* [ESTRATTO DELLA FONTE]
______________________________

Quando accadde l’impensabile

Non fu certo la prima volta che lo sport diede a tutto il mondo una soda lezione  su come l’umiltà e la tenacia invogliano la buona sorte a dare la mano vincente a chi, contro ogni previsione, porterà a casa il trionfo e la storia.
Siamo nel 1950 e siamo in Brasile. Dopo gli anni dolorosi e devastanti della guerra mondiale l’Europa ed il mondo intero stanno risorgendo cercando di lasciarsi alle spalle le rovine materiali e morali di un periodo buio ed infame per tutti.
Ci sono ancora tante ingiustizie da colmare e lo spettro di un conflitto continuo è presente e continuerà a diffondere male e morte negli anni che verranno.
Ma è precisa volontà di molti stati e di tante nazioni di riprendersi quei miti che hanno reso grande il sogno di un mondo unito anche nella competizione.
Il mito delle olimpiadi è stato questo, in fondo. Quello di creare una coscienza mondiale seppure nella sfida.
Ed è quello che si era costruito con i campionati mondiali di calcio.
Le edizioni del 1930, 1934 e 1938 avevano visto vincere due nazioni: Uruguay(1930)  e poi due volte l’Italia (1934 e 1938).
Bisogna dire che il calcio non era lo sport più popolare del mondo, allora.
Lo era il pugilato  ma il calcio stava diventando, sopratutto in Europa e Sud America, molto seguito e praticato.
E già da allora  il Brasile era considerato la prima squadra del mondo, insieme all’Inghilterra che questo gioco lo aveva inventato( e che sdegnosamente non partecipava ai mondiali).
Con una partita memorabile l’Italia aveva strappato la finale di Parigi del 1938 proprio al Brasile vincendo con tenacia e fortuna per 2 ad 1 contro ogni previsione per poi andare a vincere la finale contro l’Ungheria per 4 a 2.
Ora però siamo al Maracanà , il tempio assoluto del calcio carioca ovvero la concezione più elevata del gioco della pedata al pallone sferico di cuoio: dribbling, finte, lanci millimetrici, dolcezza di tocco, abilità e forza riunite in uno stesso modulo.

______________________________

* [DATI FORNITI]
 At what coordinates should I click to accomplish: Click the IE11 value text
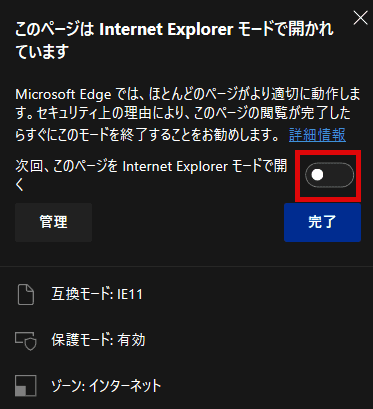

______________________________

* [OBIETTIVI]
1. Riduci a una sola frase più breve il paragrafo dell'estratto che comincia con «Con una partita memorabile», conservandone i fatti principali.
2. Modifica l'estratto nel tratto che va da "Quando accadde l’impensabile" fino a "anni che verranno.", riscrivendolo con "seconda guerra mondiale" al posto di "guerra mondiale".

* [RISPOSTE ATTESE]
1. Nel 1938 l'Italia, con tenacia e fortuna, batté contro ogni previsione il Brasile per 2 a 1 conquistando la finale di Parigi, che poi vinse per 4 a 2 contro l'Ungheria.

2.
Quando accadde l’impensabile

Non fu certo la prima volta che lo sport diede a tutto il mondo una soda lezione  su come l’umiltà e la tenacia invogliano la buona sorte a dare la mano vincente a chi, contro ogni previsione, porterà a casa il trionfo e la storia.
Siamo nel 1950 e siamo in Brasile. Dopo gli anni dolorosi e devastanti della seconda guerra mondiale l’Europa ed il mondo intero stanno risorgendo cercando di lasciarsi alle spalle le rovine materiali e morali di un periodo buio ed infame per tutti.
Ci sono ancora tante ingiustizie da colmare e lo spettro di un conflitto continuo è presente e continuerà a diffondere male e morte negli anni che verranno.